_TASK DESCRIPTION_
Swap "notification bell" for "alerts bell" in the rows from the start of the records through the line containing "click(1869, 882)", inclusive, leaving everything else unchanged.
____
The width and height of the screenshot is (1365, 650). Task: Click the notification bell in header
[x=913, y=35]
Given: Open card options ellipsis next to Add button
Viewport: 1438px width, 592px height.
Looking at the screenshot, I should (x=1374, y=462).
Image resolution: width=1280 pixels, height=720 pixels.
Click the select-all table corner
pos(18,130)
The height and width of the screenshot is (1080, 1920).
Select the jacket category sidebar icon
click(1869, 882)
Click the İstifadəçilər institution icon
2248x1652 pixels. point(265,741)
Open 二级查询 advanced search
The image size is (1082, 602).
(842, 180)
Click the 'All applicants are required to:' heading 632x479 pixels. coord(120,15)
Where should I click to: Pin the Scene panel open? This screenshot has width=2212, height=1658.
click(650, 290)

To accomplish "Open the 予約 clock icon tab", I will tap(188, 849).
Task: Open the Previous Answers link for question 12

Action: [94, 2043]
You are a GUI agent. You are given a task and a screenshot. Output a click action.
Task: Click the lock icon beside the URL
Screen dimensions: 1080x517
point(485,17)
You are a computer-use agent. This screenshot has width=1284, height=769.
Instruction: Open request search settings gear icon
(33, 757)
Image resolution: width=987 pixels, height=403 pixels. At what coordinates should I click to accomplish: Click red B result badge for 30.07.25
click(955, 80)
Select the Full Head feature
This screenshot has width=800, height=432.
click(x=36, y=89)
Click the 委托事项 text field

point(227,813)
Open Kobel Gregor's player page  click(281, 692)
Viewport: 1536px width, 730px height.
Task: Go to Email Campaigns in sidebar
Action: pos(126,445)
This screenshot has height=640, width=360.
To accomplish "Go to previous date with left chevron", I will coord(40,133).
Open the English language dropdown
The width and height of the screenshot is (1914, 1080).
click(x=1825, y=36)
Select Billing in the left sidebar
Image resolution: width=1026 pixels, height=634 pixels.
____
_EXPECTED ANSWER_
The width and height of the screenshot is (1365, 650). Task: Click the alerts bell in header
[x=913, y=35]
Given: Open card options ellipsis next to Add button
Viewport: 1438px width, 592px height.
Looking at the screenshot, I should (x=1374, y=462).
Image resolution: width=1280 pixels, height=720 pixels.
Click the select-all table corner
pos(18,130)
The height and width of the screenshot is (1080, 1920).
Select the jacket category sidebar icon
click(1869, 882)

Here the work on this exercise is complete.